ENG 730: Play, Agency, and Activism

My main takeaway from this week’s readings concerns questions of agency. More specifically, I saw the possible tension between the human players and the nonhuman elements of the game through its rules or “procedural rhetoric.” This is the more localized interaction of agency. But, in a broader sense, one also has the agency of the designer, perhaps distributed into the game, and the agency of the larger ideologies and structures that further inform the designer.

Rather than a “magic circle” outside or “ordinary life,” as Huizinga would see it, playing a game is more of a crossroads or gathering where human and nonhuman open up a particular form of interacting, an “assemblage,” to use Deleuze and Guattari’s term, where larger experiences and practices may emerge and where the constitutive components, themselves, may also change. I want to argue more what I mean below, but first a quick note on agency.

I’m using agency here in the way that people like Bruno Latour, John Law, and Michel Callon have taken it up in work in Actor-Network Theory.  In this outlook, agency is more about the possibility of acting and interacting in the world a  certain way. Different actors have different possible actions, sometimes passive or active, sometimes sentient or insentient. A mug can hold liquids. A dog can bark or run. A human can generally perform a whole range of actions. And as different actors interact, link up, or break apart, argues Latour, both new actions, situations, materials, relations, etc., arise.

His famous gun example makes this clear. A gun alone cannot do much, though it can shine or exert weight on a table. Similarly, a human without a gun can’t shoot anyone, though they have a considerable array of possible actions. In order to shoot, the human must grab the gun, creating a gun-human hybrid, then decide to shoot.

Through this framework, I think one can see that the agency of the game rules presents a certain experience when the human players interact. But this agency is fraught and contested, and as Bogost and Flanagan discuss, it can be used for different things.

On the one hand, Bernard DeKoven seems to especially value the human actors. In “Changing the Game,” he argues, “Rules are made for the convenience of those who are playing. What is fair at one time or in one game may be inhibiting later on. Ifs not the game that’s sacred, it’s the people who are playing” (523). He then goes through a range of different ways to change the rules, whether “bending” them or “borrowing” rules from another game. He discusses the benefits and dangers of this, like the possibility of cheating or even ripping the game apart into lusory chaos. Here, the human players are in charge, and much of the interaction takes place between them.

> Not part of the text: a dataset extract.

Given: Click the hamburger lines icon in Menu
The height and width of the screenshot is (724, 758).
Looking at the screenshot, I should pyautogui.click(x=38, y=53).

On the other hand, Bogost seems to push more toward the role of the procedures through procedural rhetoric, “the art of persuasion through rule-based representations and interactions rather than the spoken word, writing, images, or moving pictures.” The game tries to persuade us into particular ways of acting, thinking, or identifying (in Kenneth Burke’s sense) through their designed systems. As Bogost points out with political games, games can provide ideologically-infused models of how the world works. American Army, for example, makes certain implicit arguments about a hierarchical and apolitical approach to military action. As he points out, players have some freedom to negotiate this rhetoric, but the game is a rhetorical artifact deploying differing tactics.

Last, Flanagan, to me, points at the possibility for designers and players “disrupt,” “subvert,” or “intervene” into larger structures of power. On the design end, designers and construct games that are rhetorically directed at specific ends, like her example of September 12, which Bogost also discusses, though she looks at these in terms of art. Some games, like the examples she draws from Eldo Stern, can be particularly artistic. Also on the design end, she stresses a new iterative process that is more inclusive and self-critical, creating a system, or method, of design that leads to critical games–and critical play.

And from the position of the player, she also uses particular examples in which the player rejects the procedurality of the game, like disruptive language. In many ways, this is like DeKoven, but the stakes are more about changing or challenging systems. As she writes, “a disruption is a creative act that shifts the way a particular logic or paradigm is operating” (12). She stresses this “creative” element in particular with her framing of subversion and interruptions, and I think that’s key. As DeKoven warns, it is not about dissolving the game, per se, but about breaking the rules to achieve another iterative goal from the system as you inherit it.

In this way, she reminds me of what Camus writes in The Rebel: “What is a rebel? A man who says no, but whose refusal does not imply a renunciation” (13). In other words, one is refusing to sit with the status quo, but the refusal is not meant to dispel all value. Instead, for Camus, rebellion refuses what is immoral, cruel, absurd, etc., by asserting what he viewed as human values, particularly life.

But such a rebellion, whether done in a spirit of play or activism, always operates within an assemblage of human and nonhuman actors–who may have the agency to fight back.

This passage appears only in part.